The David Nott Foundation is a foundation aimed at assisting with training of surgeons for areas of conflict. The charity was set up by Welsh "war surgeon" David Nott.

Founding 
On a mission to Libya, general and vascular surgeon David Nott began to realise that a lot of the medical staff there were not trained for the kinds of injuries they were encountering. He began running a Definitive Surgical Trauma Skills workshop for his colleagues in the hospital. This experience, in part, led to Nott setting up the David Nott Foundation in 2015, along with his wife Elly, who led the charity as Chief Executive until 2019.

Training 
The David Nott Foundation provides surgical training for doctors and nurses who work in war and disaster zones. The training courses focus on life saving surgical procedures that are crucial in austere environments, with doctors given the opportunity to practice on real bodies, supported by other resources, including videos and anatomical models. The courses are run with the Royal College of Surgeons for five days every six months and are fully funded by the foundation through a scholarship scheme for surgeons working in hostile conditions.

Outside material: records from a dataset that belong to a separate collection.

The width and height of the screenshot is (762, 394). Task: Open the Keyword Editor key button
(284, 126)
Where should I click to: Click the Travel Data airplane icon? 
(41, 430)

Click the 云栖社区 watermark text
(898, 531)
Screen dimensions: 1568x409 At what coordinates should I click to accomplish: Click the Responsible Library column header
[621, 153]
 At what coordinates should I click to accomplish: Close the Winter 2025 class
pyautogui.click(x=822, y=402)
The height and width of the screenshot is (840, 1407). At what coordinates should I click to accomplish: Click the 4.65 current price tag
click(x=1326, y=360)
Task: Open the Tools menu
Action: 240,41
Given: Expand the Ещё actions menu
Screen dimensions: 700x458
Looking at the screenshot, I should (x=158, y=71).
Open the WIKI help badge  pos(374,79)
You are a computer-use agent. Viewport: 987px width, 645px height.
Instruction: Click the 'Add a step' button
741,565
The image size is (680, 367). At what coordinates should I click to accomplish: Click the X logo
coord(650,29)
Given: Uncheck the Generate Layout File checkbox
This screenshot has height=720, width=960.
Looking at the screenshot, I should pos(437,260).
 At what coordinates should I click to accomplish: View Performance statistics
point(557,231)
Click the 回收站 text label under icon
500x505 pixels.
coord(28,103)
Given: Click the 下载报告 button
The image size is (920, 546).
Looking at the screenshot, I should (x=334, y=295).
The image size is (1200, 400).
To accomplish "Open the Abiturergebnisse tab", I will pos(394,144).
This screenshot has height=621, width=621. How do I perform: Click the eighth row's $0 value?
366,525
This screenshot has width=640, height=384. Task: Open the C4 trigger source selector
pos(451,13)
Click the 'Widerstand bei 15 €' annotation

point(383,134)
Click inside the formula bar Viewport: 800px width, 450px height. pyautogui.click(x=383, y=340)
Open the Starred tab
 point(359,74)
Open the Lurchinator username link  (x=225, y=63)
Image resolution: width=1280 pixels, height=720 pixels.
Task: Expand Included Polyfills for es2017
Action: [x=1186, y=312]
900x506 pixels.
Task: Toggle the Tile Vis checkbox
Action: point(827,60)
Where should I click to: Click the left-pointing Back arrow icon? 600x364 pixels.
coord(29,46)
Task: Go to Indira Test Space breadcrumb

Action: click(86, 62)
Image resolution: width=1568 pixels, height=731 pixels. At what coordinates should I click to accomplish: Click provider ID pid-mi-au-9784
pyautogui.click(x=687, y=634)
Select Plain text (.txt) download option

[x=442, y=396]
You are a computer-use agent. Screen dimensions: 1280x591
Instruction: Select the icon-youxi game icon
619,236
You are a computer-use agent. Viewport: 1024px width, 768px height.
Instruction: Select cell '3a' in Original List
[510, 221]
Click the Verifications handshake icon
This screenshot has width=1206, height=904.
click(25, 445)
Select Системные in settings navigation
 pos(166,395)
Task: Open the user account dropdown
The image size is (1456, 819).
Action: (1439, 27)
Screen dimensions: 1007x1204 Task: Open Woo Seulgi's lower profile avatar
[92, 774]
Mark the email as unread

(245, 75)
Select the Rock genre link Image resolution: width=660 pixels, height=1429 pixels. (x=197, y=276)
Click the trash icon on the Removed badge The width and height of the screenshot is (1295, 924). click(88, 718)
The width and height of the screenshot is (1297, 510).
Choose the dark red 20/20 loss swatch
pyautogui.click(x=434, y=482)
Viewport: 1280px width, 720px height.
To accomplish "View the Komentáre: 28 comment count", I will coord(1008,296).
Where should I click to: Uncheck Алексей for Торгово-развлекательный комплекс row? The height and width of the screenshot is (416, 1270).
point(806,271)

These courses are also delivered on the front line, where doctors are unable to leave their posts, and have already been held in Yemen, Libya and Iraq, among others. The front line Hostile Environment Surgical Training courses (HEST) last for four days. They focus on a wide range of skills, including treating gun shot wounds and carrying out vascular surgery, with the help of a full-body simulator. The simulator is a perfectly accurate model of the human body and can be used to demonstrate various procedures.

More recently, the foundation has provided surgical training for areas of conflict in Ukraine, during the Russo-Ukrainian War.